Ces 3 temps, marque de fabrication de JAREB dont le pilou reste le socle, ramènent le créateur aux trois temps fort de la vie d’un Kanak que sont la naissance, le mariage et le deuil.
Pwâdé s’attèle à structurer la séquence d’une piste JAREB. Lorsque vous écoutez un morceau, le pilou introduit la séquence du pilou, se fond aux instruments modernes, guitare, batterie etc…. puis un cri clôture la séquence. Cette séquence est comparable à l’homme qui se fond dans la société moderne et qui garde comme base de vie ses traditions.
La philosophie de JAREB : valoriser le Kanak dans ce dédale de modernisation, lui faire prendre conscience que dans ce monde où l’appel de la technologie moderne est fort, il est possible de lier tradition et modernité. Je peux être dans mon moi traditionnel, vivre mon océanité, en approvisionnant à mon gré ce que peut m’offrir le modernisme. Au fil du temps, JAREB devient un état d’esprit. Nous sommes tous complémentaires des uns et des autres, notre lien commun la coutume, nous pouvons tous apprendre des uns et des autres.
Le mouvement Pwârô (*souffle de vie) sort de Terre. Ce mouvement permet de mettre en branle le Festival JAREB. A partir de 2017, commence l’aménagement d’un espace au bord de la Ponérihouen, l’idée d’un festival prend vie au CCT en 2019 et l’espace accueillera le premier festival Jareb en 2021.
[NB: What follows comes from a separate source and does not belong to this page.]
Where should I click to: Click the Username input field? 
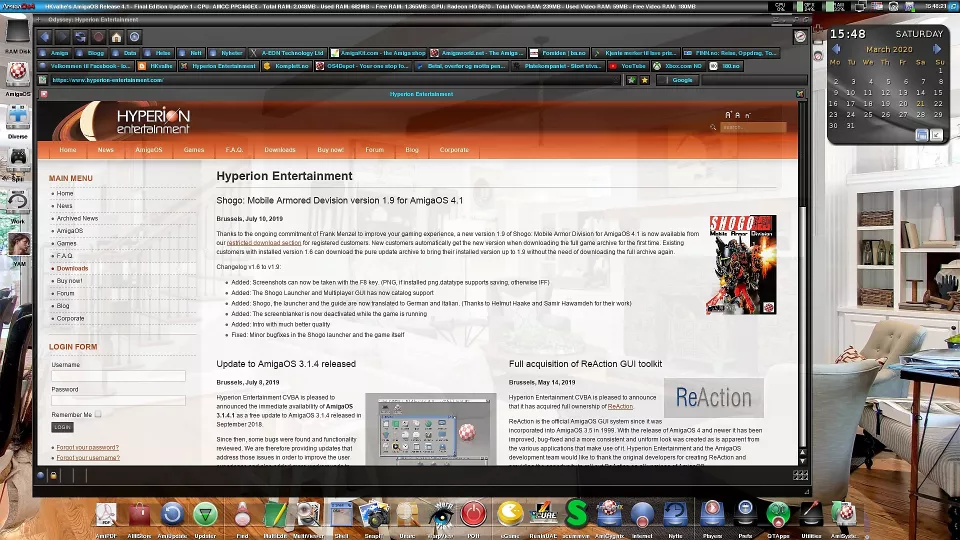pyautogui.click(x=118, y=376)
Il se déroule sur une semaine, toujours la deuxième semaine de vacances d’août.
Des artistes de tout le pays arrivent, se rencontrent, échangent leur savoir. Le festival est aussi ouvert au commun des mortels. Vous pouvez venir, piquer votre toile de tente et participer aux activités pendant une semaine.
Chacun partage son savoir, son savoir-être mais aussi son savoir-faire. D’ailleurs, le site festivalier a été aménagé, construit en total liberté ! La case a été construite par des artistes de Koné, le faré avec l’aide des amis de Touho, le podium monté par tous les artistes présents en 2021 avec une partie des matériaux venant de WE GOA et PWEEVO l, le podium par d’autres… C’est la maison de tout le monde ne cesse de répéter le couple.
La semaine se déroule comme suit :
De préférence tout le monde arrive le dimanche. Chacun apporte une participation en nourriture.
Chaque jour, le réveil se fait au rythme d’un pilou ; il est différent chaque jour, suivant les aires culturelles présentes.
Le lundi, un lieu est proposé à la visite et l’écoute d’une histoire est proposé. Ce conte deviendra le fil conducteur de la semaine.
Selon l’arrivée des artistes, des ateliers se tiennent en journée. Chacun y partage son savoir. En soirée des contes, des spectacles sont proposés.
En général, le vendredi est réservé à la préparation du spectacle : répétition, scène. Et le samedi, le public est invité à venir apprécier ce qui a été préparé durant la semaine.
Vers 18h30, un repas est partagé, entre 20 et 22h mise en scène de la semaine. Puis à partir de 22h un grand pilou est lancé.
Cette année, le festival se déroulera du 18 au 24 août 2024, Cuuké et Pwâdé sont impatients et heureux de vous accueillir.
Puis, pour clore cette journée, nous avons pris le temps d’apprécier une combava citron. Ce fût avec un gros pincement au cœur que nous nous sommes dit aurevoir.